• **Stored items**
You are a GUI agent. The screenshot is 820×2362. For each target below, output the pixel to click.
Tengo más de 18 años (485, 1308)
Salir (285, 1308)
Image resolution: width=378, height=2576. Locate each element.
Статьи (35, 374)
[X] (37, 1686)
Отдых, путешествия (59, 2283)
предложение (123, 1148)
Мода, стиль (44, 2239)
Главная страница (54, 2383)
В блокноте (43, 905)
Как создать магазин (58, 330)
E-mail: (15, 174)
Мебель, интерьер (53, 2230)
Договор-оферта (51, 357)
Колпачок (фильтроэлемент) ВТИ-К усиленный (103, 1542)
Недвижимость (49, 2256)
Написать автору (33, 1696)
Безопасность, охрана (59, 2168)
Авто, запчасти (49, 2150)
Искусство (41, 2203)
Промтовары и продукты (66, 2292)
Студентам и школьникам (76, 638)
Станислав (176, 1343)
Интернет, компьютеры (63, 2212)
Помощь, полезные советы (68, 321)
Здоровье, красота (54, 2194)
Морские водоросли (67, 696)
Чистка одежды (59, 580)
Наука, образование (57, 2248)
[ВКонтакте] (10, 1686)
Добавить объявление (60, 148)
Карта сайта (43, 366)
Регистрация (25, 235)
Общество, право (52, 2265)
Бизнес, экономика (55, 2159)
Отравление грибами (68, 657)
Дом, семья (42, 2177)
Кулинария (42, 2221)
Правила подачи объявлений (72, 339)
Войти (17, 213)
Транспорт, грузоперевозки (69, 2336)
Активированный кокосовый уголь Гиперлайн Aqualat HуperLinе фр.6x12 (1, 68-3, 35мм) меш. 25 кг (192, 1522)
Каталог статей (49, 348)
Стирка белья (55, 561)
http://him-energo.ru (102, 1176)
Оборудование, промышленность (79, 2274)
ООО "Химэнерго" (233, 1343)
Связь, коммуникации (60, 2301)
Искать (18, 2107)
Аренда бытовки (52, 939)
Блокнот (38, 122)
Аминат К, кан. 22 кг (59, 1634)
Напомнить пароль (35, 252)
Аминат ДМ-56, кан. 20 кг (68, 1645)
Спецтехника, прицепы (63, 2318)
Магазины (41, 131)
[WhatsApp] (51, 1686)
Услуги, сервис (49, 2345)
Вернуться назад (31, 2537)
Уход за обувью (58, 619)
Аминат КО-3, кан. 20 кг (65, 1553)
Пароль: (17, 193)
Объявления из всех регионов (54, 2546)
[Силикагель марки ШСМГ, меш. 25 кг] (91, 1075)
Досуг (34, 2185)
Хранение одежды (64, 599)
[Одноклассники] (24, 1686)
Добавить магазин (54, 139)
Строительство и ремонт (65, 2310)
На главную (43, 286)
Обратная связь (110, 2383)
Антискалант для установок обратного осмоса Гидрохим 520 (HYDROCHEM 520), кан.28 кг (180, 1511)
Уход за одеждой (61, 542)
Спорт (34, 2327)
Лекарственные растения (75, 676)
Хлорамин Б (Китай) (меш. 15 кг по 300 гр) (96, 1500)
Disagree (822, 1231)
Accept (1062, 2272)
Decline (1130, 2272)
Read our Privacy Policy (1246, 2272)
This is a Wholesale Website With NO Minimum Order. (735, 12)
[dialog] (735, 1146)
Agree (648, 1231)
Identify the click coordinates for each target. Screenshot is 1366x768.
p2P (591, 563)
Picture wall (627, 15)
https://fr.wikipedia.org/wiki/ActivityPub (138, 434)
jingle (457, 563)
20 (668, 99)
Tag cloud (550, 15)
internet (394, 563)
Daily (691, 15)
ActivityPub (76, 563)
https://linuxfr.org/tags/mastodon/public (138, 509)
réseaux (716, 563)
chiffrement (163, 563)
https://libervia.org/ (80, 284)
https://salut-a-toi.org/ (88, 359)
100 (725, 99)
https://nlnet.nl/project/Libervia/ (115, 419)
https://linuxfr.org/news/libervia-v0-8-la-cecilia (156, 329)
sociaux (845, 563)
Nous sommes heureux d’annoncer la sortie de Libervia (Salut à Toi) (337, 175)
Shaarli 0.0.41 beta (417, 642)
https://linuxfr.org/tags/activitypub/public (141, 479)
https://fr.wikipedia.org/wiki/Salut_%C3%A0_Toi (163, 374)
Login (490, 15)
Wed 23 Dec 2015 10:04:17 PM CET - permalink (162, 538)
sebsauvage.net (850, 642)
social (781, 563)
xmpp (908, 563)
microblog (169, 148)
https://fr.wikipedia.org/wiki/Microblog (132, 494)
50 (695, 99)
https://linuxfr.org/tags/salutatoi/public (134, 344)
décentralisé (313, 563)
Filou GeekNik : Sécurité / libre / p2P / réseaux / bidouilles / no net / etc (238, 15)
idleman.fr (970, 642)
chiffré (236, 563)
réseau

• **Assignment**
Exactly as they stand, write out all of the entries.

• **Problem solution**
You are a GUI agent. The screenshot is 820×2362. For each target below, output the pixel to click.
Tengo más de 18 años (485, 1308)
Salir (285, 1308)
Image resolution: width=378, height=2576. Locate each element.
Статьи (35, 374)
[X] (37, 1686)
Отдых, путешествия (59, 2283)
предложение (123, 1148)
Мода, стиль (44, 2239)
Главная страница (54, 2383)
В блокноте (43, 905)
Как создать магазин (58, 330)
E-mail: (15, 174)
Мебель, интерьер (53, 2230)
Договор-оферта (51, 357)
Колпачок (фильтроэлемент) ВТИ-К усиленный (103, 1542)
Недвижимость (49, 2256)
Написать автору (33, 1696)
Безопасность, охрана (59, 2168)
Авто, запчасти (49, 2150)
Искусство (41, 2203)
Промтовары и продукты (66, 2292)
Студентам и школьникам (76, 638)
Станислав (176, 1343)
Интернет, компьютеры (63, 2212)
Помощь, полезные советы (68, 321)
Здоровье, красота (54, 2194)
Морские водоросли (67, 696)
Чистка одежды (59, 580)
Наука, образование (57, 2248)
[ВКонтакте] (10, 1686)
Добавить объявление (60, 148)
Карта сайта (43, 366)
Регистрация (25, 235)
Общество, право (52, 2265)
Бизнес, экономика (55, 2159)
Отравление грибами (68, 657)
Дом, семья (42, 2177)
Кулинария (42, 2221)
Правила подачи объявлений (72, 339)
Войти (17, 213)
Транспорт, грузоперевозки (69, 2336)
Активированный кокосовый уголь Гиперлайн Aqualat HуperLinе фр.6x12 (1, 68-3, 35мм) меш. 25 кг (192, 1522)
Каталог статей (49, 348)
Стирка белья (55, 561)
http://him-energo.ru (102, 1176)
Оборудование, промышленность (79, 2274)
ООО "Химэнерго" (233, 1343)
Связь, коммуникации (60, 2301)
Искать (18, 2107)
Аренда бытовки (52, 939)
Блокнот (38, 122)
Аминат К, кан. 22 кг (59, 1634)
Напомнить пароль (35, 252)
Аминат ДМ-56, кан. 20 кг (68, 1645)
Спецтехника, прицепы (63, 2318)
Магазины (41, 131)
[WhatsApp] (51, 1686)
Услуги, сервис (49, 2345)
Вернуться назад (31, 2537)
Уход за обувью (58, 619)
Аминат КО-3, кан. 20 кг (65, 1553)
Пароль: (17, 193)
Объявления из всех регионов (54, 2546)
[Силикагель марки ШСМГ, меш. 25 кг] (91, 1075)
Досуг (34, 2185)
Хранение одежды (64, 599)
[Одноклассники] (24, 1686)
Добавить магазин (54, 139)
Строительство и ремонт (65, 2310)
На главную (43, 286)
Обратная связь (110, 2383)
Антискалант для установок обратного осмоса Гидрохим 520 (HYDROCHEM 520), кан.28 кг (180, 1511)
Уход за одеждой (61, 542)
Спорт (34, 2327)
Лекарственные растения (75, 676)
Хлорамин Б (Китай) (меш. 15 кг по 300 гр) (96, 1500)
Disagree (822, 1231)
Accept (1062, 2272)
Decline (1130, 2272)
Read our Privacy Policy (1246, 2272)
This is a Wholesale Website With NO Minimum Order. (735, 12)
[dialog] (735, 1146)
Agree (648, 1231)
Identify the click coordinates for each target. Screenshot is 1366x768.
p2P (591, 563)
Picture wall (627, 15)
https://fr.wikipedia.org/wiki/ActivityPub (138, 434)
jingle (457, 563)
20 (668, 99)
Tag cloud (550, 15)
internet (394, 563)
Daily (691, 15)
ActivityPub (76, 563)
https://linuxfr.org/tags/mastodon/public (138, 509)
réseaux (716, 563)
chiffrement (163, 563)
https://libervia.org/ (80, 284)
https://salut-a-toi.org/ (88, 359)
100 (725, 99)
https://nlnet.nl/project/Libervia/ (115, 419)
https://linuxfr.org/news/libervia-v0-8-la-cecilia (156, 329)
sociaux (845, 563)
Nous sommes heureux d’annoncer la sortie de Libervia (Salut à Toi) (337, 175)
Shaarli 0.0.41 beta (417, 642)
https://linuxfr.org/tags/activitypub/public (141, 479)
https://fr.wikipedia.org/wiki/Salut_%C3%A0_Toi (163, 374)
Login (490, 15)
Wed 23 Dec 2015 10:04:17 PM CET - permalink (162, 538)
sebsauvage.net (850, 642)
social (781, 563)
xmpp (908, 563)
microblog (169, 148)
https://fr.wikipedia.org/wiki/Microblog (132, 494)
50 (695, 99)
https://linuxfr.org/tags/salutatoi/public (134, 344)
décentralisé (313, 563)
Filou GeekNik : Sécurité / libre / p2P / réseaux / bidouilles / no net / etc (238, 15)
idleman.fr (970, 642)
chiffré (236, 563)
réseau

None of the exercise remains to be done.